Some people have said that the introduction of table service creates an opportunity to train bar staff to become more knowledgeable about the products on offer. However, at present, when pubs have their backs against the wall financially, this comes across as a pious aspiration. It also always seems to be very beer-centric – why shouldn’t they also know more about the range of wines or whiskies? It’s something that might be reasonable to expect in a specialist beer bar, but it’s not realistic to imagine that a server in a sports boozer will be able to explain the difference in flavour profile between Stella and San Miguel.

In Sweden, to buy any alcoholic drinks in the off-trade beyond weak beers, you need to visit a state-run Systembolaget store, where in the past you had to order your drinks from a printed list and have them brought to the counter from a store-room, Argos-style. Nothing was on display. Maybe having table service in pubs could be seen as a dress rehearsal for a future alcohol display ban in this country, in the same way as already applies to tobacco products.

As I’ve said before, there is nothing inherently unfeasible about table service in pubs, but it can’t be denied that it is much more labour-intensive than bar service, which is something that pubs will struggle to achieve in the current climate, and which in the longer term will inevitably push up costs and prices. Cooking Lager has some interesting things to say on the subject here.

Tuesday, 29 September 2020

Barriers to entry

The official NHS test and trace app was launched last Thursday, and has reportedly already been downloaded more than 10 million times. It is now mandatory for pubs and other hospitality venues to display the poster featuring the QR code and to accept usage of the app as a customer sign-in. However, a problem is that the app only works on relatively new smartphones, so anyone with an older phone will be unable to download or use it, let alone anyone without a smartphone, or who doesn’t use a mobile phone at all. The government guidelines make it clear that pubs should continue to operate a manual sign-in system for people unable to use the app.

In England, you do not have to request details from people who check in with the official NHS QR poster, and venues should not ask them to do both. Venues must not make the specific use of the NHS QR code a precondition of entry (as the individual has the right to choose to provide their contact details if they prefer). Should someone choose to check in with the official NHS QR poster, a venue should check their phone screen to ensure they have successfully checked in.
However, I’ve seen a number of reports of venues including pubs refusing entry if the app isn’t used. The phrase “MUST NOT” is an indicator of illegality in the Highway Code; I’m not sure that it quite is here, but it’s certainly strongly deprecating that behaviour.
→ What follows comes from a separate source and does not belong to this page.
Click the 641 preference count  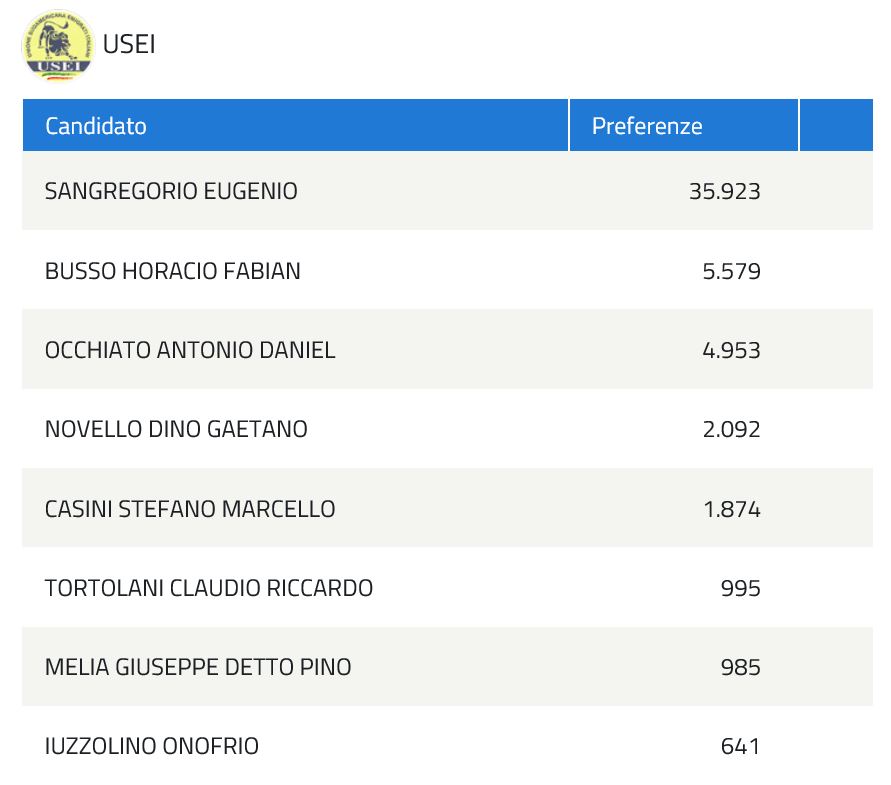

I struggle to understand why any establishment should choose to do this, given that they’re excluding a substantial proportion of the population. I can only conclude it’s rather like refusing to accept cash, that it’s a sign of how modern and progressive they are, and that they don’t want the custom of the old, the poor, the thrifty and the nonconformist.

There have also been numerous reports of pubs and restaurants insisting on customers downloading an app to order, which raises exactly the same issues of social exclusion. A further problem that has been reported is a pub insisting that customers who sign in manually provide ID to back up their details.

I’ve also seen a report of a pub asking a customer with a medical mask exemption to specify the nature of their condition, which is unquestionably illegal. And surely it won’t be too long before a pub refuses entry point-blank to a mask-exempt person.

We are being exhorted to support pubs in these difficult times, but it has to be questioned whether some are really deserving of support. Obviously people will establish what the restrictions are in places they regularly use, and make their own decision as to whether they find them welcoming, but it makes visiting less familiar pubs a complete lottery.